Sinan KAVRAKOĞLU
  • 01/01/1970 Son günceleme: 10/06/2008 00:11
  • 35.591

“Ulan öküz Anadolulu! Sizin milliyetçilikle, komünizmle ne işiniz var? Milliyetçilik lazımsa, bunu biz yaparız... Komünizm gerekirse, onu da biz getiririz... Sizin iki vazifeniz var: Birincisi, çiftçilik yapıp mahsul yetiştirmek... İkincisi, askere çağırdığımızda askere gelmek!”

Bu sözler tabi ki bana ait değil. Olamaz da. Zira ben de Anadoluluyum, diğer 70 milyon gibi.

Bu kaba sözler 3 Mayıs 1944’te tutuklanıp huzuruna çıkarılan merhum Osman Yüksel Serdengeçti’ye hitaben dönemin CHP Ankara İl Başkanı, Valisi ve Belediye Başkanı Nevzat Tandoğan’a ait. Bir anda aklınıza Önder Sav geldi değil mi?
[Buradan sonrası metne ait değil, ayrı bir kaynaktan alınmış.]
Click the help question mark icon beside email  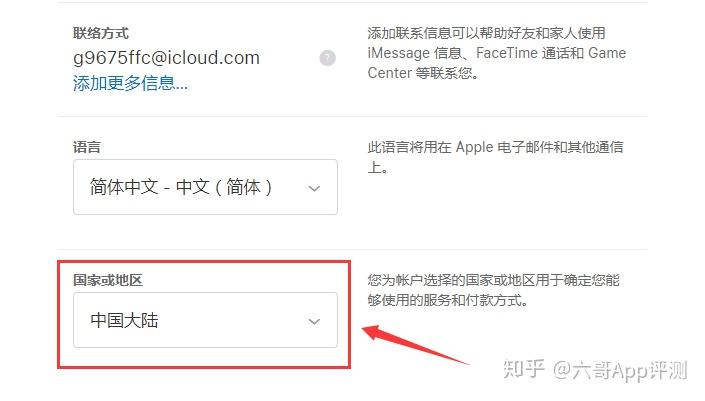pos(327,58)
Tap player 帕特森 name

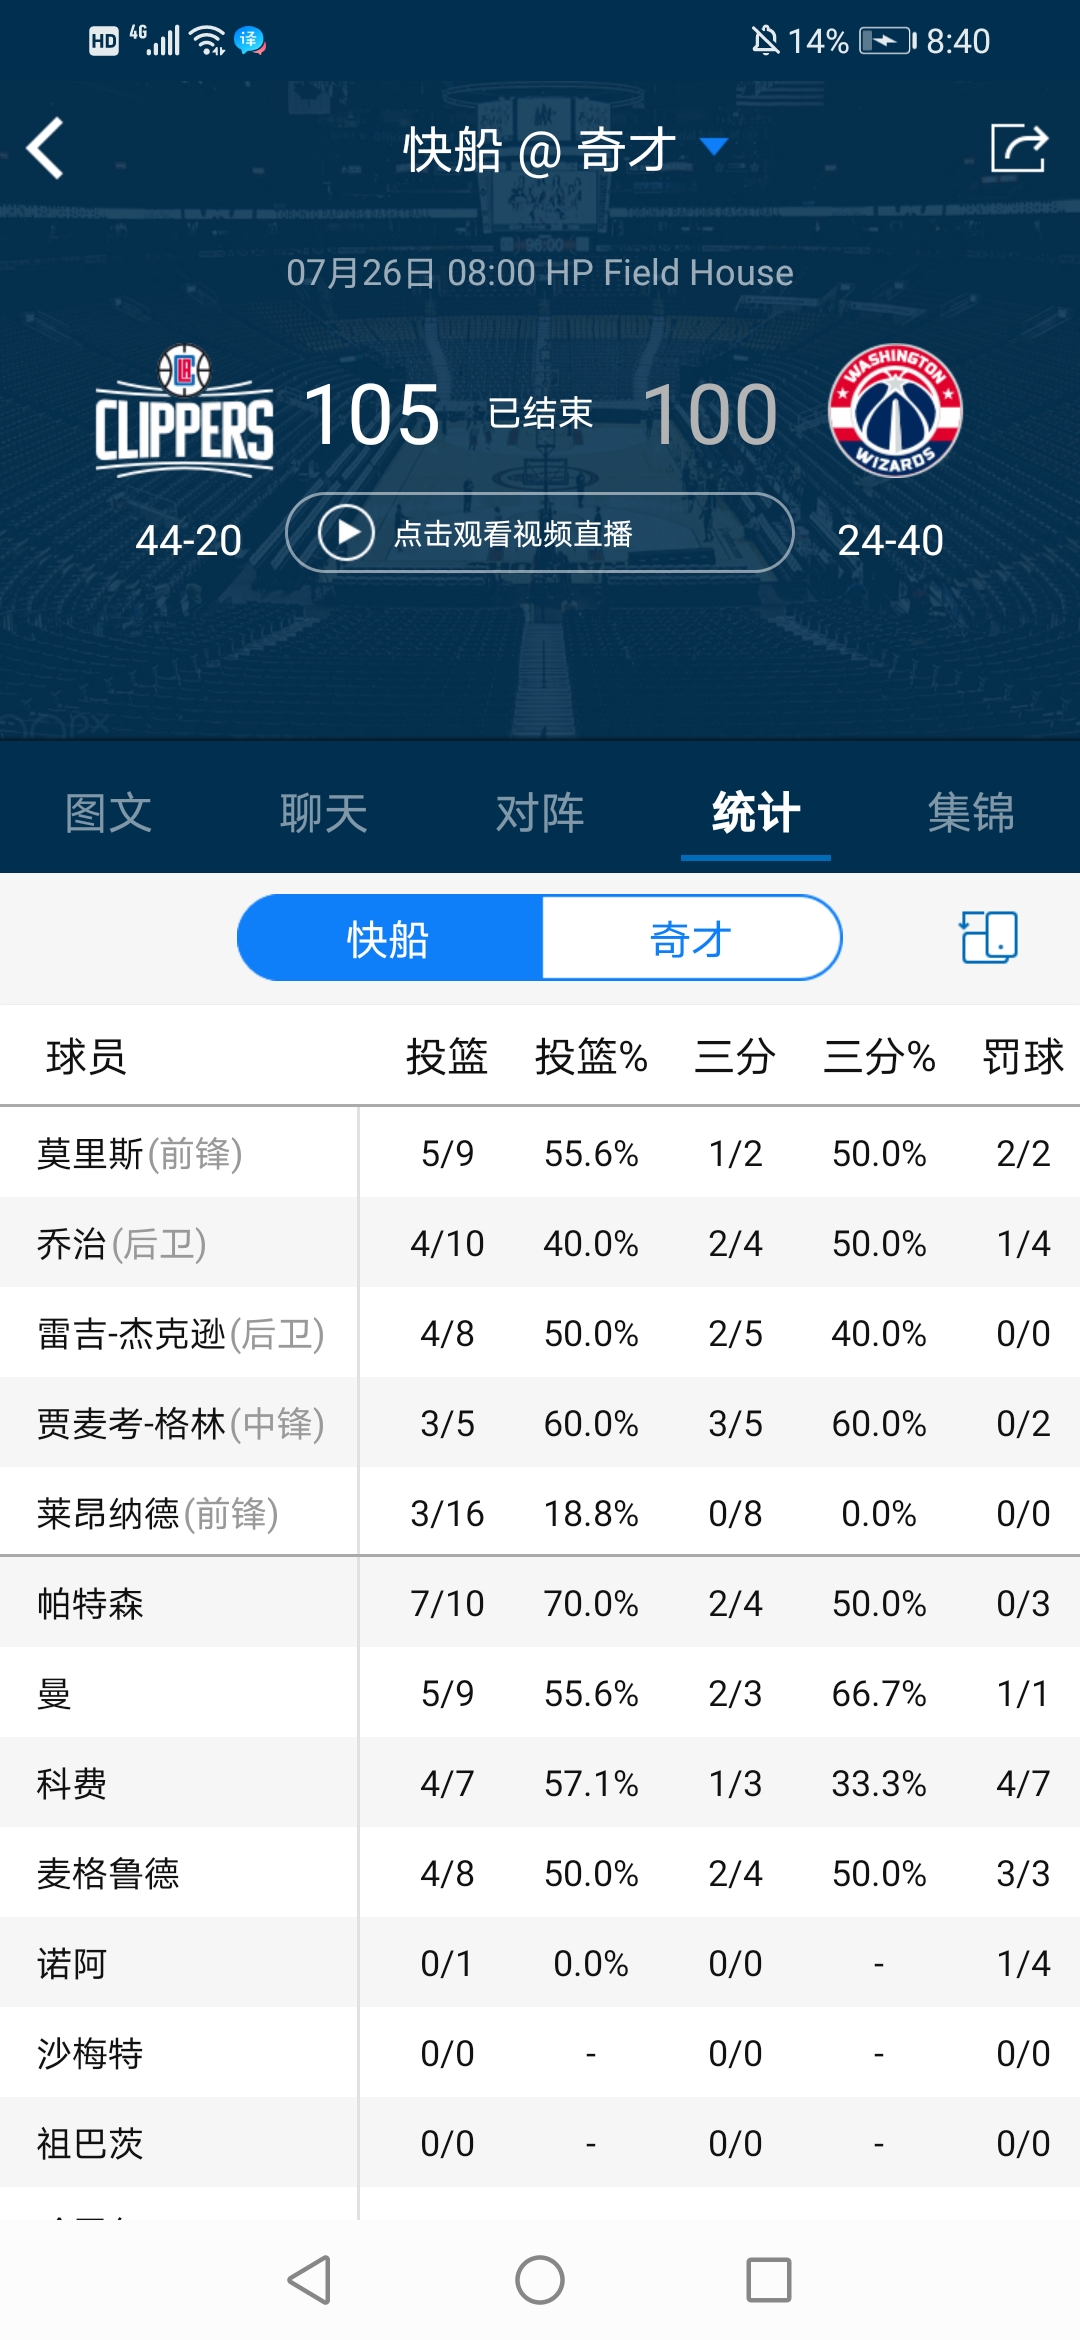90,1604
Büyük kurtarıcı Atatürk’ün kurmuş olduğu, vefatından sonra şirazesi kayan CHP’nin yörüngesinden nasıl çıktığının en somut göstergesidir bu sözler.

Buz dağının 60 yıldır saklı kalan, görünmeyen yüzüdür bu sözler.

Sözde “laiklik elden gidiyor” paranoyasına sımsıkı sarılan yerli emperyalistlerin devletin kurumlarını parmağının ucunda oynatmasının adresidir bu sözler.

Değerli okurlarım, bir süre önce tesadüfen okuduğum bu talihsiz sözler maalesef CHP ve onun gönüllü yardakçılarının emekçiyi, işçiyi, çiftçiyi kısaca “HALKI” nasıl gördüğünün ispatıdır. Tabi birkaç yüz bin ağzında gümüş kaşıkla doğan ve birkaç yüz bin de onların şakşakçısı müstesna.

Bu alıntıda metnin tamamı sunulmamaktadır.